Task brief:
Each line from the one containing "This screenshot has width=481, height=248." through the last line of the data below should be printed exactly, please, with any pictures omitted.

┌──

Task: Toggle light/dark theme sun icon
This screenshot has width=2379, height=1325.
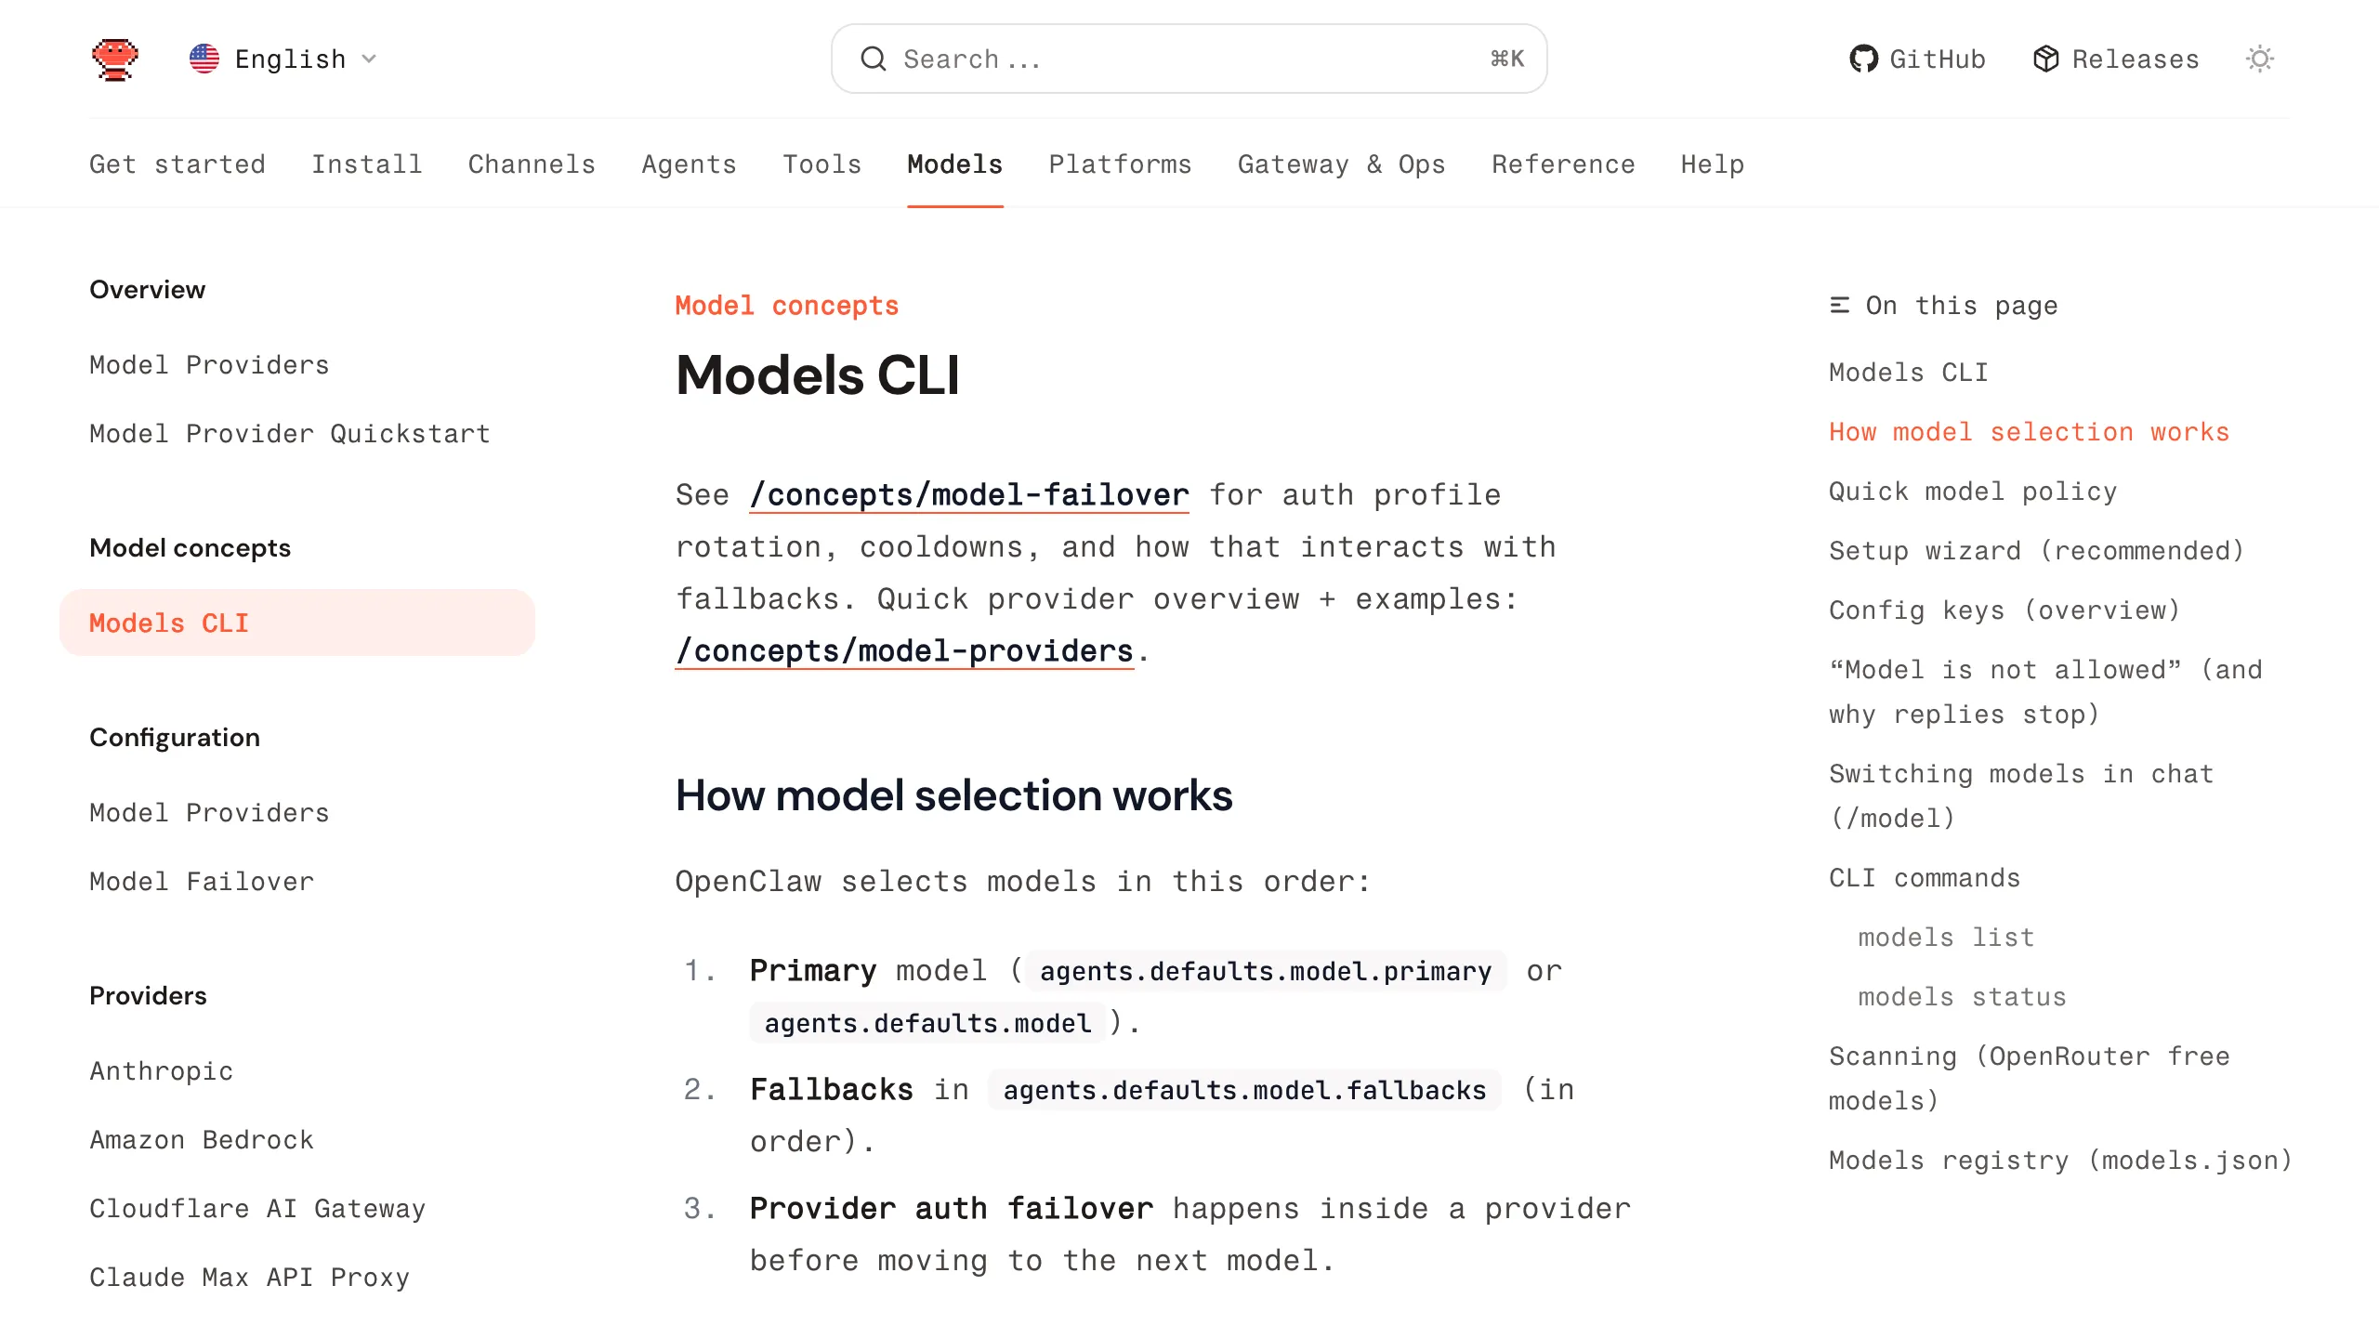Action: 2259,59
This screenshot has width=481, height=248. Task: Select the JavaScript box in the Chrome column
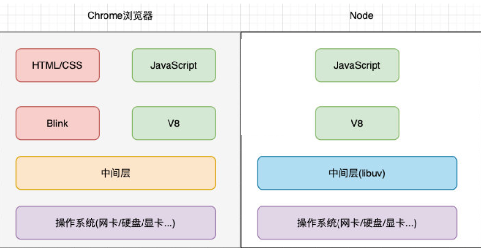[x=174, y=65]
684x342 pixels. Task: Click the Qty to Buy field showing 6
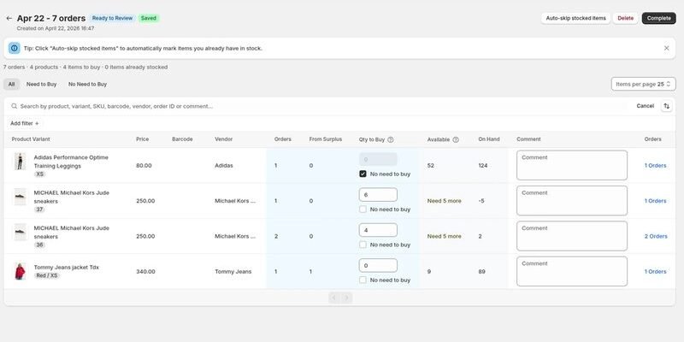378,195
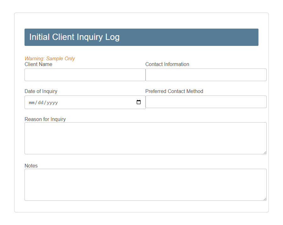This screenshot has height=225, width=283.
Task: Click the Preferred Contact Method label
Action: [174, 91]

└──

Exercise answer:
This screenshot has width=481, height=248. Task: Select the JavaScript box in the Chrome column
[x=174, y=65]
684x342 pixels. Task: Click the Qty to Buy field showing 6
378,195
This screenshot has height=225, width=283.
Task: Click the Preferred Contact Method label
Action: [174, 91]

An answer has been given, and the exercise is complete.